> [Passage shown]:
• Mayo Clinic Orthopedic Surgeon Inspires Young Women to Follow Her Lead

JACKSONVILLE, Fla. — Thirty years ago, when Mayo Clinic's Mary O'Connor, M.D., was deciding on a specialty after medical school, she heard that orthopedic surgeons had to be strong — so they could saw through bones — and should be former athletes so they could relate to the musculoskeletal system. Oh, and one other thing — that this male-dominated profession wasn't kind to women who wanted family time.

Today, some women in medical school are still led to believe that orthopedic surgeons are required to be strong and athletic and that women need not apply. Dr. O'Connor rejected that stereotype and is on a mission to convince young women that they should, too.

"It wasn't true then, and it isn't true now," says Dr. O'Connor, chair of the Department of Orthopedic Surgery at Mayo Clinic in Florida.

She tells young women that they can, and should, think about becoming orthopedic surgeons. On Feb. 23, in Jacksonville, 32 female students, mostly from local high schools, will spend a day with Dr. O'Connor and four other orthopedic surgeons, in an outreach program sponsored by the Perry Initiative and the Department of Orthopedic Surgery at Mayo.

At the event, Dr. O'Connor and her colleagues will guide the women in hands-on learning exercises. The participants will wear scrubs and use surgical drills, plates and screws to repair hard foam "bones" and medical needles to stitch faux wounds.

"This is designed to break down the barriers and dispel the myths that have stopped women from going into this kind of surgery," Dr. O'Connor says. "You don't need to be strong — we have power tools — and you don't have to be an athlete to understand the body. It is also important for women to know that they can be an orthopedic surgeon and have a family life, as I do."

Dr. O'Connor is one of the few women in the country to chair an orthopedics' surgery department.

Dr. O'Connor was the first woman elected president of the American Association of Hip and Knee Surgeons and has helped lead other national and international orthopedic surgery professional societies and associations.

Dr. O'Connor says the specialty is far from achieving gender balance. In 2009, women accounted for only 13 percent of all residents in orthopedic surgery; 20 percent of residents in internal medicine were female. The same trend is seen in surgery — 13 percent of orthopedic surgeons are women, compared with 26 percent of general surgeons. This disparity matters because patients benefit from a diversity of caregivers, Dr. O'Connor says. Some women prefer a female physician, and gender bias in treatment may be an issue in orthopedic surgery, she says.

> [Excerpted records]:
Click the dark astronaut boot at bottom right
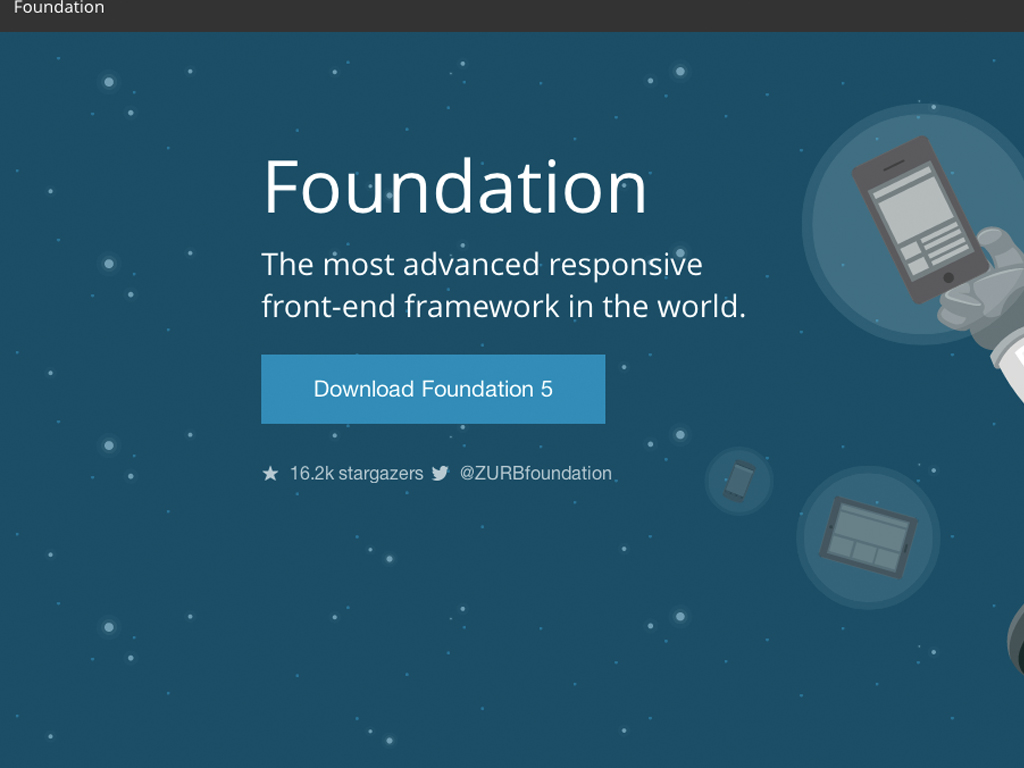Screen dimensions: 1024x768 (x=1015, y=640)
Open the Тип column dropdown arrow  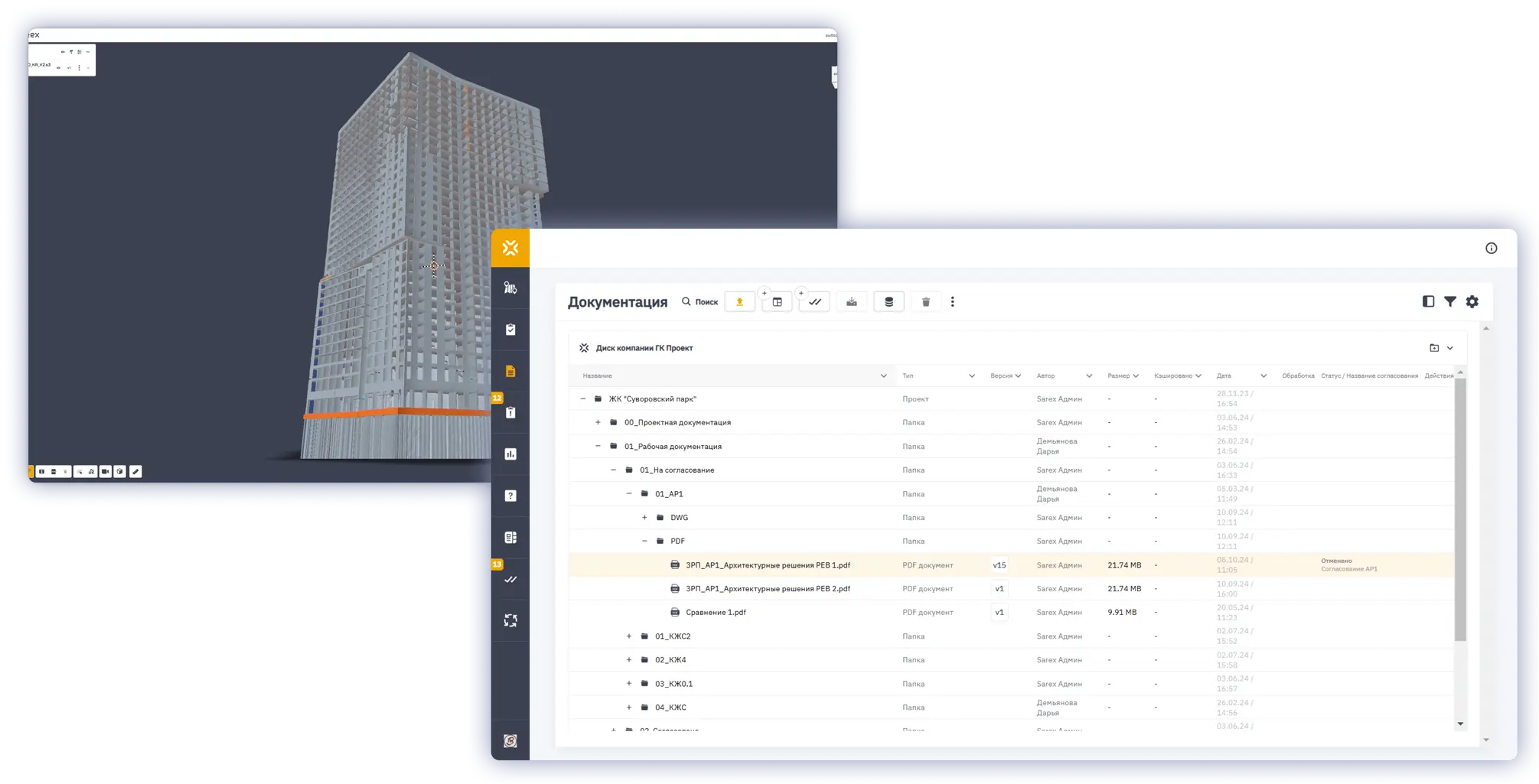pyautogui.click(x=971, y=376)
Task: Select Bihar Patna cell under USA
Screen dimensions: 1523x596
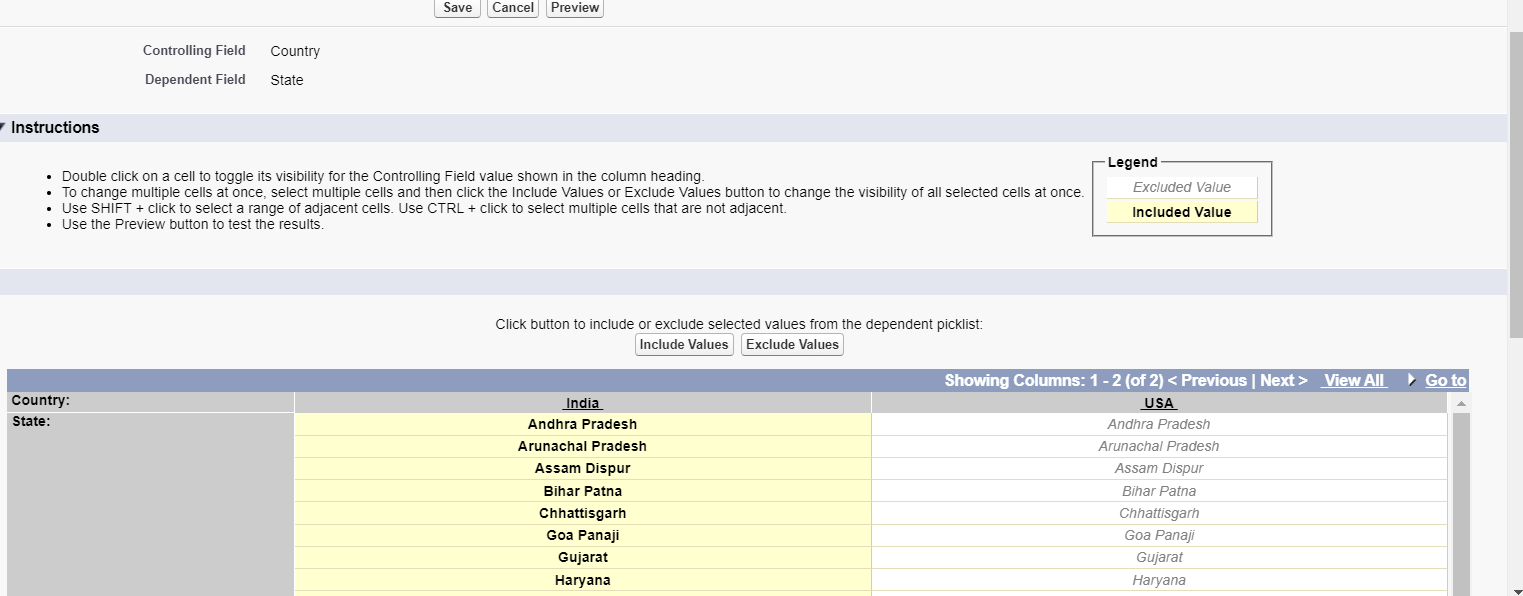Action: point(1159,491)
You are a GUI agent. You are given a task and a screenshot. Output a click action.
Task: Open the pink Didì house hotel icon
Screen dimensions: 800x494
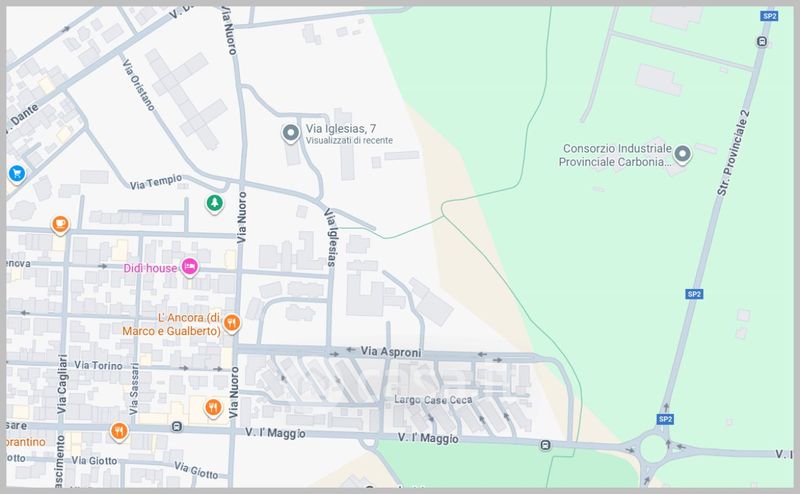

> [Try it]: Please translate this sentence from the article on women in orthopedic surgery into Spanish: "At the event, Dr. O'Connor and her colleagues will guide the women in hands-on learning exercises."

> [Answer space]: En el evento, la Dra. O'Connor y sus colegas guiarán a las mujeres en ejercicios prácticos de aprendizaje.